** Your assignment **
Repeat each entry in full, exactly.

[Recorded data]
☆ ☆ ☆
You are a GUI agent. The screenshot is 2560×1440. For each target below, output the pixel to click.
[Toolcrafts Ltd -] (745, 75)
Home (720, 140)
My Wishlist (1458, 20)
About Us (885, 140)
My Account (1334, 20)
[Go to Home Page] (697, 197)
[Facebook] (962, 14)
☆ ☆ ☆
** Solution to the exercise **
You are a GUI agent. The screenshot is 2560×1440. For each target below, output the pixel to click.
[Toolcrafts Ltd -] (745, 75)
Home (720, 140)
My Wishlist (1458, 20)
About Us (885, 140)
My Account (1334, 20)
[Go to Home Page] (697, 197)
[Facebook] (962, 14)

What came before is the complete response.